▶ [What to work on]: Lift every line of the records below verbatim, keeping each one unchanged.
— Begin Extracted material —
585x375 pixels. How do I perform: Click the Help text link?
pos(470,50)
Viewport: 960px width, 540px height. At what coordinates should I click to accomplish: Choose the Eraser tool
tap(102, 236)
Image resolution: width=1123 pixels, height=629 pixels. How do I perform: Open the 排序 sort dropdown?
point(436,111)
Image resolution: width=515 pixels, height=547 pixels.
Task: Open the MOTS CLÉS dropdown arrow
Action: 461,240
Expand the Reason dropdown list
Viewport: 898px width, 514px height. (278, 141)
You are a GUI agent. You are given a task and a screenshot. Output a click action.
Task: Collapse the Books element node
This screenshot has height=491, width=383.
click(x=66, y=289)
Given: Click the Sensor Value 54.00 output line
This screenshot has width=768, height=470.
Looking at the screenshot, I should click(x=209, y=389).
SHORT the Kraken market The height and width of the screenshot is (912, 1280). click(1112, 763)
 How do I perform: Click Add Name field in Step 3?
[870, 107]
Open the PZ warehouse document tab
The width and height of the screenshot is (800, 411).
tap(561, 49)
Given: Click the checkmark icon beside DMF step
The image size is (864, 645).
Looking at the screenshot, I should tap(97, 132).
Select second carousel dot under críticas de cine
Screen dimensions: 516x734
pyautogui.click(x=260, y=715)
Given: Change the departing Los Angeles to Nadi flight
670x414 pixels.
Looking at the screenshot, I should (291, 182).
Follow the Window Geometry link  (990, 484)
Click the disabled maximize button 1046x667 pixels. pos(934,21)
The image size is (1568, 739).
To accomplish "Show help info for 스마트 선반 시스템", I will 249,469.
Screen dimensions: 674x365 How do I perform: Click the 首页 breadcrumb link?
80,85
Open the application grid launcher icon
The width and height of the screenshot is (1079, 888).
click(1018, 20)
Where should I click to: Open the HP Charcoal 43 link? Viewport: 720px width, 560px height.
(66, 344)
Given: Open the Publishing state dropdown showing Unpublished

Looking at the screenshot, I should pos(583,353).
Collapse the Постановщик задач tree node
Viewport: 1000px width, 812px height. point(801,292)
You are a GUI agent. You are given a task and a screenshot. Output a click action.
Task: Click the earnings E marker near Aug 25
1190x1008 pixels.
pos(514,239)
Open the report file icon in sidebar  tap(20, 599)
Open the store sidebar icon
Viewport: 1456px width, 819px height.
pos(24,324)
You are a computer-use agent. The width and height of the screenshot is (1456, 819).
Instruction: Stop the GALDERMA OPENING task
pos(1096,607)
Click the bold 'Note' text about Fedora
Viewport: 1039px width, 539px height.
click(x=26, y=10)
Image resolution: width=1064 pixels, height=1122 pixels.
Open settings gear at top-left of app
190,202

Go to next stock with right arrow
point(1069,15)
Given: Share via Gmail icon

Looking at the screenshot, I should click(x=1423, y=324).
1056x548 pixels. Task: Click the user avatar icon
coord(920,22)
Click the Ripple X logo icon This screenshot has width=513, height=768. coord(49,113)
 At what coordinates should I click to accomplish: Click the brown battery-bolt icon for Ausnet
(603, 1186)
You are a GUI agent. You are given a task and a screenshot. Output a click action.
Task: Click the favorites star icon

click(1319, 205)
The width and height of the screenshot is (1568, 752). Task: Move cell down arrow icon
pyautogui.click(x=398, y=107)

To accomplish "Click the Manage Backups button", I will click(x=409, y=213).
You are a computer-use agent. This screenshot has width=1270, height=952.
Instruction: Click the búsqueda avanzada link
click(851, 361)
— End Extracted material —
▶ [Completed task]:
585x375 pixels. How do I perform: Click the Help text link?
pos(470,50)
Viewport: 960px width, 540px height. At what coordinates should I click to accomplish: Choose the Eraser tool
tap(102, 236)
Image resolution: width=1123 pixels, height=629 pixels. How do I perform: Open the 排序 sort dropdown?
point(436,111)
Image resolution: width=515 pixels, height=547 pixels.
Task: Open the MOTS CLÉS dropdown arrow
Action: 461,240
Expand the Reason dropdown list
Viewport: 898px width, 514px height. (278, 141)
You are a GUI agent. You are given a task and a screenshot. Output a click action.
Task: Collapse the Books element node
This screenshot has height=491, width=383.
click(x=66, y=289)
Given: Click the Sensor Value 54.00 output line
This screenshot has width=768, height=470.
Looking at the screenshot, I should click(x=209, y=389).
SHORT the Kraken market The height and width of the screenshot is (912, 1280). click(1112, 763)
 How do I perform: Click Add Name field in Step 3?
[870, 107]
Open the PZ warehouse document tab
The width and height of the screenshot is (800, 411).
tap(561, 49)
Given: Click the checkmark icon beside DMF step
The image size is (864, 645).
Looking at the screenshot, I should tap(97, 132).
Select second carousel dot under críticas de cine
Screen dimensions: 516x734
pyautogui.click(x=260, y=715)
Given: Change the departing Los Angeles to Nadi flight
670x414 pixels.
Looking at the screenshot, I should (291, 182).
Follow the Window Geometry link  (990, 484)
Click the disabled maximize button 1046x667 pixels. pos(934,21)
The image size is (1568, 739).
To accomplish "Show help info for 스마트 선반 시스템", I will 249,469.
Screen dimensions: 674x365 How do I perform: Click the 首页 breadcrumb link?
80,85
Open the application grid launcher icon
The width and height of the screenshot is (1079, 888).
click(1018, 20)
Where should I click to: Open the HP Charcoal 43 link? Viewport: 720px width, 560px height.
(66, 344)
Given: Open the Publishing state dropdown showing Unpublished

Looking at the screenshot, I should pos(583,353).
Collapse the Постановщик задач tree node
Viewport: 1000px width, 812px height. point(801,292)
You are a GUI agent. You are given a task and a screenshot. Output a click action.
Task: Click the earnings E marker near Aug 25
1190x1008 pixels.
pos(514,239)
Open the report file icon in sidebar  tap(20, 599)
Open the store sidebar icon
Viewport: 1456px width, 819px height.
pos(24,324)
You are a computer-use agent. The width and height of the screenshot is (1456, 819).
Instruction: Stop the GALDERMA OPENING task
pos(1096,607)
Click the bold 'Note' text about Fedora
Viewport: 1039px width, 539px height.
click(x=26, y=10)
Image resolution: width=1064 pixels, height=1122 pixels.
Open settings gear at top-left of app
190,202

Go to next stock with right arrow
point(1069,15)
Given: Share via Gmail icon

Looking at the screenshot, I should click(x=1423, y=324).
1056x548 pixels. Task: Click the user avatar icon
coord(920,22)
Click the Ripple X logo icon This screenshot has width=513, height=768. coord(49,113)
 At what coordinates should I click to accomplish: Click the brown battery-bolt icon for Ausnet
(603, 1186)
You are a GUI agent. You are given a task and a screenshot. Output a click action.
Task: Click the favorites star icon

click(1319, 205)
The width and height of the screenshot is (1568, 752). Task: Move cell down arrow icon
pyautogui.click(x=398, y=107)

To accomplish "Click the Manage Backups button", I will click(x=409, y=213).
You are a computer-use agent. This screenshot has width=1270, height=952.
Instruction: Click the búsqueda avanzada link
click(851, 361)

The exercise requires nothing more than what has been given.